Alors que les levées de fonds des startups en Europe, aux Etats Unis et en Chine, ont baissé de 50% en 2023 par rapport aux années précédentes, et que les taux d’emprunt explosent, les jeunes pousses doivent résolument se tourner vers l’augmentation de leur chiffre d’affaires pour financer leur croissance. Le développement d’une startup se fait le plus souvent en deux phases. Une phase d’expérimentation (les POC ou preuve de concept) puis une phase de passage à l’échelle.

La focalisation sur le développement du chiffre d’affaires n’arrive généralement qu’une fois la première phase passée. Cette phase d’expérimentation, où la startup teste son produit auprès de grands groupes, était financée principalement par l’emprunt ou la levée de fonds. L’argent provenant de ces sources se faisant plus rare et plus cher, il leur faut désormais se pencher plus tôt sur leurs ventes. Par conséquent, il va leur falloir passer par les directions Achats de leurs futurs clients alors qu’ils avaient plutôt tendance à les éviter au maximum.

Travailler avec des startups est une situation extrême

Paradoxalement, ce changement d’horizon pour les startups aura pour elles un impact limité en termes d’organisation. Le véritable défi réside plutôt dans la nécessité pour elles de comprendre et de s'adapter aux processus d'achats propres à chaque grand groupe client. En revanche, l’impact sera bien plus important sur les clients, et particulièrement sur leurs fonctions Achats. Car travailler avec des startups est une situation extrême qui met à mal tous les réflexes et processus établis du monde classique des achats orientés vers la maîtrise des risques et l’optimisation financière.

Les startups représentent en effet les fournisseurs les plus à risques qui soient. Par définition sans modèle d’affaires établi et avec peu de clients, elles ne présentent que rarement les garanties exigées des fournisseurs classiques. En cas de défaillance de ce fournisseur fragile, le client peut se retrouver fortement exposé opérationnellement et judiciairement.

Ensuite, les projets avec les startups portent majoritairement sur des innovations qui ne rentrent pas dans les cases des Achats. Ce sont des projets complexes, avec de nombreux interlocuteurs et des problématiques à la fois commerciales et touchant à la propriété intellectuelle, mais aussi portant sur des montants relativement faibles.
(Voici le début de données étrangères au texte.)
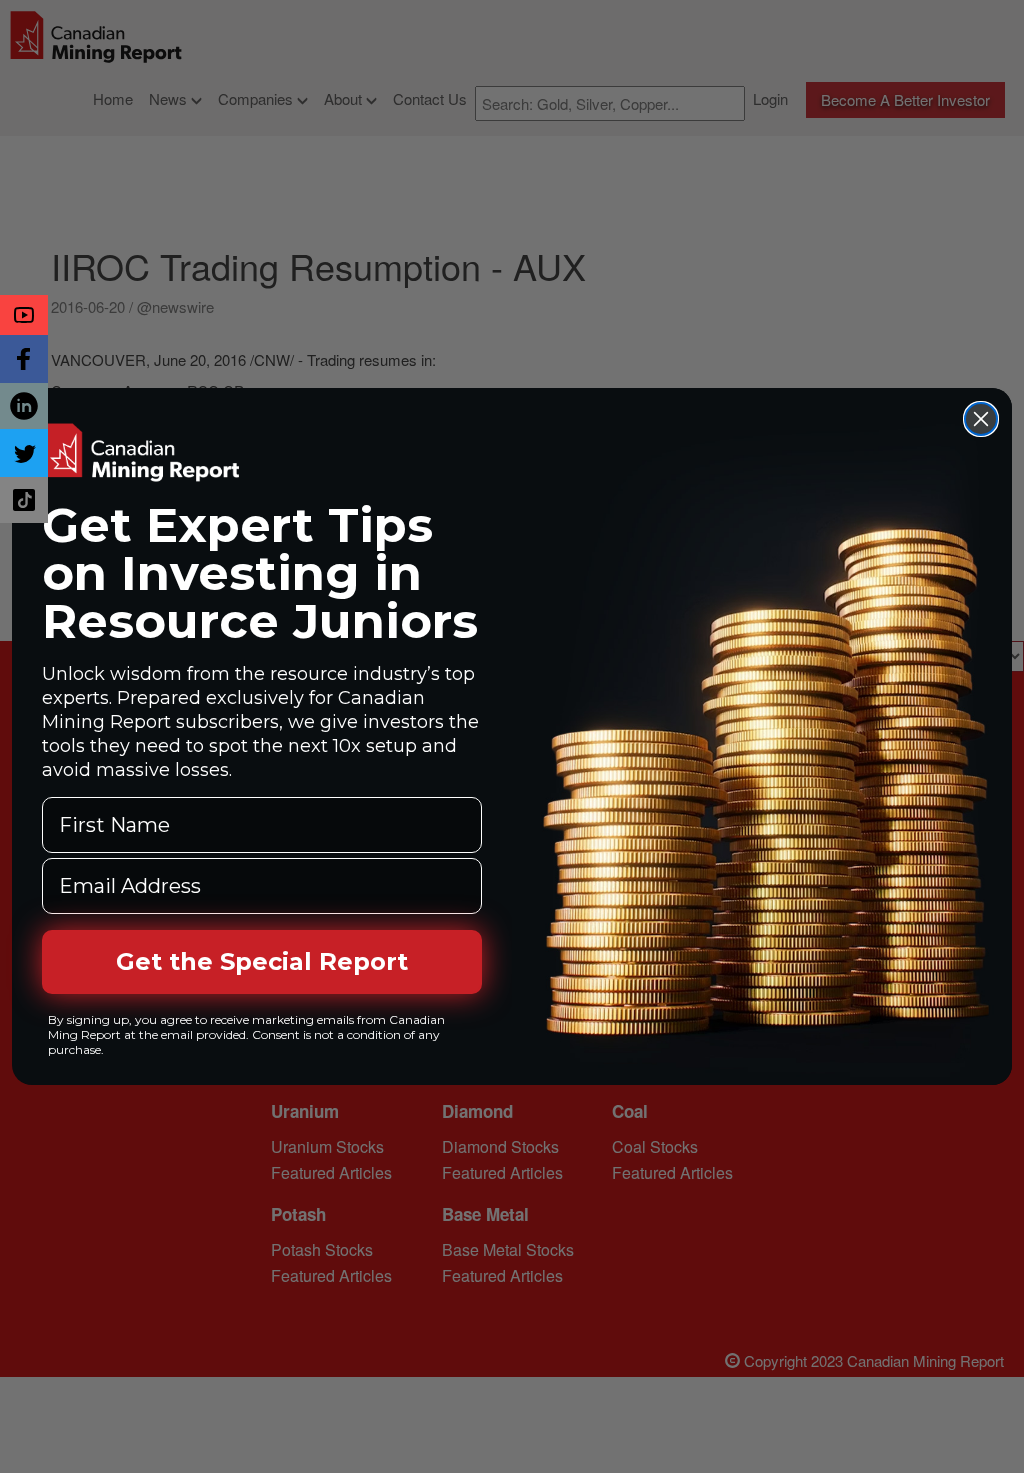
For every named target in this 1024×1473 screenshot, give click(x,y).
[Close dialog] (981, 419)
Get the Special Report (262, 961)
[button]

L’application des procédures et comportements Achats classiques freine tout possibilité de coopération.

Apprendre à gérer les risques plutôt que de les éliminer

Pour autant, les grands groupes ont besoin de ces startups qui sont de grandes sources de renouvellement et d’innovation. Pour arriver à coopérer efficacement avec elles, il leur reformer leurs fonctions Achats pour les rendre plus innovantes. Les acheteurs de nouvelle génération doivent pouvoir faire le pont entre la startup et le grand groupe, mais aussi au sein de leur entreprise entre les différentes fonctions, Recherche et Développement, Marketing, Juridique...

Cela leur demande des compétences différentes : savoir jauger l’innovation, établir des connexions, travailler dans l’incertain et l’ambigüe, mais aussi développer leur empathie vis-à-vis des fournisseurs innovants comme des utilisateurs des solutions qui leurs sont achetées. Et cela demande une nouvelle approche des risques : il ne s’agit plus de chercher à les éliminer mais de travailler à les gérer.  Demain, les acheteurs seront aussi amenés à accompagner les startups en allant directement travailler avec eux à monter leur supply chain aval – transférant ainsi leurs connaissances sur ce qui fait leur force actuelle.

Travailler avec des startups – et particulièrement les plus jeunes d’entre elles – appelle une révolution dans le leadership des Achats. D’une orientation vers l’optimisation de la qualité, des coûts et des délais, il s’agit de favoriser d’abord l’extension de la capacité d’innovation de l’entreprise en travaillant sur l’interne et sur l’externe. C’est avec ces changements dans les modes de fonctionnement des achats que les startups pourront aller chercher du cash en toute confiance. C’est à ce prix que des écosystèmes nouveaux et solides pourront s’élaborer, sur la base de relations d’affaires apaisées, et non de recherches de financements de plus en plus ardues.